The TimesOnline (go here) has an extract from Dawkins’ latest book, THE GREATEST SHOW ON EARTH. Here’s an extract of the extract:

…Evolution is a fact. Beyond reasonable doubt, beyond serious doubt, beyond sane, informed, intelligent doubt, beyond doubt evolution is a fact. The evidence for evolution is at least as strong as the evidence for the Holocaust, even allowing for eye witnesses to the Holocaust. It is the plain truth that we are cousins of chimpanzees, somewhat more distant cousins of monkeys, more distant cousins still of aardvarks and manatees, yet more distant cousins of bananas and turnips . . . continue the list as long as desired. That didn’t have to be true. It is not self-evidently, tautologically, obviously true, and there was a time when most people, even educated people, thought it wasn’t. It didn’t have to be true, but it is. We know this because a rising flood of evidence supports it. Evolution is a fact, and [my] book will demonstrate it. No reputable scientist disputes it, and no unbiased reader will close the book doubting it.

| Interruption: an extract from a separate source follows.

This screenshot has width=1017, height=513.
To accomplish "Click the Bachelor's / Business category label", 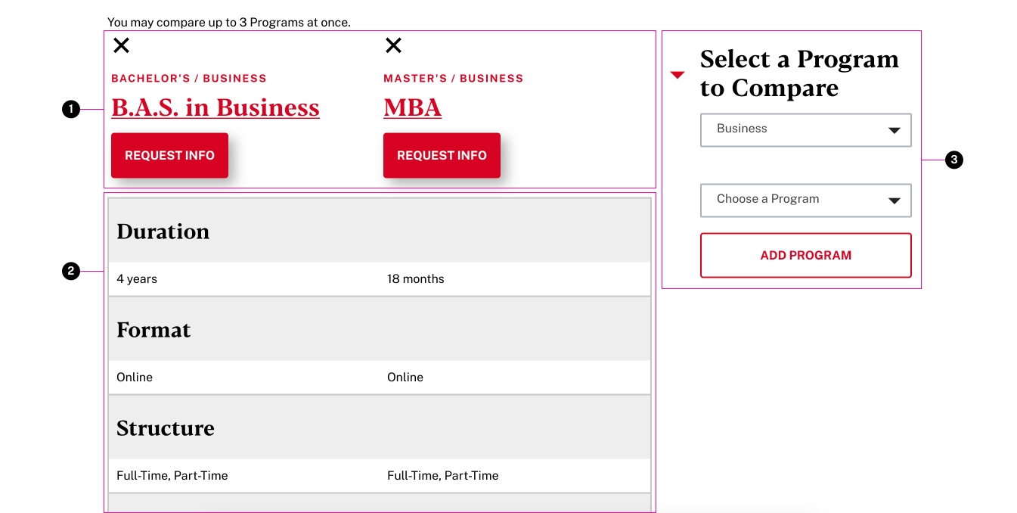I will point(189,79).
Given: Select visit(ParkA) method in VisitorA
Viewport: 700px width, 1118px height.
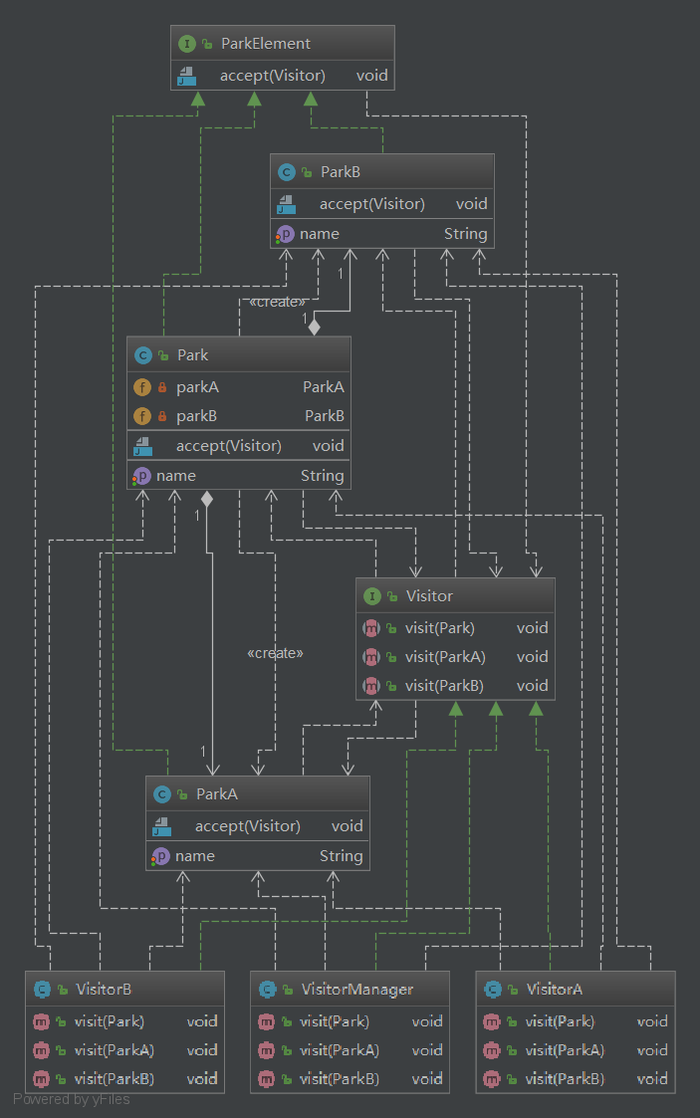Looking at the screenshot, I should click(x=565, y=1050).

Why, then, do we speak of “Darwin’s theory of evolution”, thereby, it seems, giving spurious comfort to those of a creationist persuasion — the history-deniers, the 40-percenters — who think the word “theory” is a concession, handing them some kind of gift or victory? Evolution is a theory in the same sense as the heliocentric theory. In neither case should the word “only” be used, as in “only a theory”. As for the claim that evolution has never been “proved”, proof is a notion that scientists have been intimidated into mistrusting.

Influential philosophers tell us we can’t prove anything in science.

Mathematicians can prove things — according to one strict view, they are the only people who can — but the best that scientists can do is fail to disprove things while pointing to how hard they tried. Even the undisputed theory that the Moon is smaller than the Sun cannot, to the satisfaction of a certain kind of philosopher, be proved in the way that, for example, the Pythagorean Theorem can be proved. But massive accretions of evidence support it so strongly that to deny it the status of “fact” seems ridiculous to all but pedants. The same is true of evolution. Evolution is a fact in the same sense as it is a fact that Paris is in the northern hemisphere. Though logic-choppers rule the town,* some theories are beyond sensible doubt, and we call them facts. The more energetically and thoroughly you try to disprove a theory, if it survives the assault, the more closely it approaches what common sense happily calls a fact.

We are like detectives who come on the scene after a crime has been committed. The murderer’s actions have vanished into the past.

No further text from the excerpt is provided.